Amazon CEO Jeff Bezos
Mandel Ngan | Getty Images
Amazon CEO Jeff Bezos

One of the growing trends in Amazon's business is its fattening profit margins.

In the first quarter, it had $1.6 billion in net income — more than double from last year and only the second quarter in company history to top $1 billion in profit.

That change is partly driven by the growth in Amazon's gross profit — the money left after taking out fixed costs for things such as inventory, digital contents, storage and shipping.

To illustrate this change, Morgan Stanley compared the year-over-year dollar growth in Amazon's first-quarter gross profit with what the top five retailers are collectively expected to book.

The difference is staggering: Amazon grew its gross profit by $7 billion during the first quarter. That's nearly five times as much gross profit growth as Morgan Stanley expects for the top five retailers combined.

Growing gross profits is important because it gives the company more room to invest and expand. Amazon has been expanding rapidly into new areas such as groceries (through its acquisition of Whole Foods), hardware, A.I. and health tech. It can also use this margin expansion to reinvest in its core businesses by hiring more engineers, increasing research and development and spending more on marketing.

Amazon's gross profit margin has grown steadily over the past few years. After hovering around the 30 percent range for the last two years, it hit 40 percent for the first time in the first quarter.

That's much bigger than its retail competitors. In the most recent quarter, Walmart had 25 percent gross profit margin, while Target's came in at 24 percent. Costco's was much lower at 13 percent. Morgan Stanley expects Amazon's gross margin to reach 42 percent by 2021.

Morgan Stanley pointed out in a separate note that Amazon's high-margin businesses, like AWS, advertising and Prime memberships, are the main factors behind this change.
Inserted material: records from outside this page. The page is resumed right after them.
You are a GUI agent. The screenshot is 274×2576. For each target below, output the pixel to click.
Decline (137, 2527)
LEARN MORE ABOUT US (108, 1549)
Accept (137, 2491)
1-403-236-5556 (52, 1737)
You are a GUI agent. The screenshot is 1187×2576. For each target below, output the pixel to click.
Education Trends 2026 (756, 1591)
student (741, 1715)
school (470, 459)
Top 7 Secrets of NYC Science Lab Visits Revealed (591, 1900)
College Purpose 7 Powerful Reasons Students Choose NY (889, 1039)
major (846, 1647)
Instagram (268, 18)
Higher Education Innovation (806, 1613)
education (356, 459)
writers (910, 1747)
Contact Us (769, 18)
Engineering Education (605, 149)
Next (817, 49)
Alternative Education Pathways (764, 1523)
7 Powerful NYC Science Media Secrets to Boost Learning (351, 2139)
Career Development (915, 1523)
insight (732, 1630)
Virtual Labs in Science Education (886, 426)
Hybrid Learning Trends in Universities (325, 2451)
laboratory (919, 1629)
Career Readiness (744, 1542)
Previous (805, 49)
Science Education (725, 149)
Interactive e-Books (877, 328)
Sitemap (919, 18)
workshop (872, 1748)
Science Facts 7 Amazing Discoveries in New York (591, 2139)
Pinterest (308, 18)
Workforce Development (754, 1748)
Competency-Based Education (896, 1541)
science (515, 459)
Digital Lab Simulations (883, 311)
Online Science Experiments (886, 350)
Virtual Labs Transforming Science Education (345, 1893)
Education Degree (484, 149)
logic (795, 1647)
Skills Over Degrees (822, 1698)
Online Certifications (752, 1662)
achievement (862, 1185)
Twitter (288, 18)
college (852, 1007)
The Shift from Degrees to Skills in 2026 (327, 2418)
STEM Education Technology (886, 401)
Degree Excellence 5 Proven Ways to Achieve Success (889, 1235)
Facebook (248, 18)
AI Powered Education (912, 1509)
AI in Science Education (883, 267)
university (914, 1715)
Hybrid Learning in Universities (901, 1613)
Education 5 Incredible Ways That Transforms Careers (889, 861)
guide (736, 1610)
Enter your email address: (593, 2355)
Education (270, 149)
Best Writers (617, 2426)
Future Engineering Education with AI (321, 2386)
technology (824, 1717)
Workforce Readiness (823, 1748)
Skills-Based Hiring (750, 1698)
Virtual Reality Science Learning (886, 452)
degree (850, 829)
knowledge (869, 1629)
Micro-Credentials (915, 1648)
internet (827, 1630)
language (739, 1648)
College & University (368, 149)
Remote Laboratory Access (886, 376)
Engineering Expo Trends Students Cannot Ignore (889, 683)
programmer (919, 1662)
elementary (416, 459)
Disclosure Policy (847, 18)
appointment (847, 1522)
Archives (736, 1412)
All three of those businesses are seeing accelerating growth and are estimated to have added roughly $3.5 billion in gross profits last quarter, the note said.

What's more important is that the gross profit growth proves that earlier investments by Amazon are paying off. The $7 billion in new gross profits last quarter was double what it generated a year ago.

"Amazon's return on investment stands out, as total gross profit dollars grew by two times more than first quarter of 2017," the note said.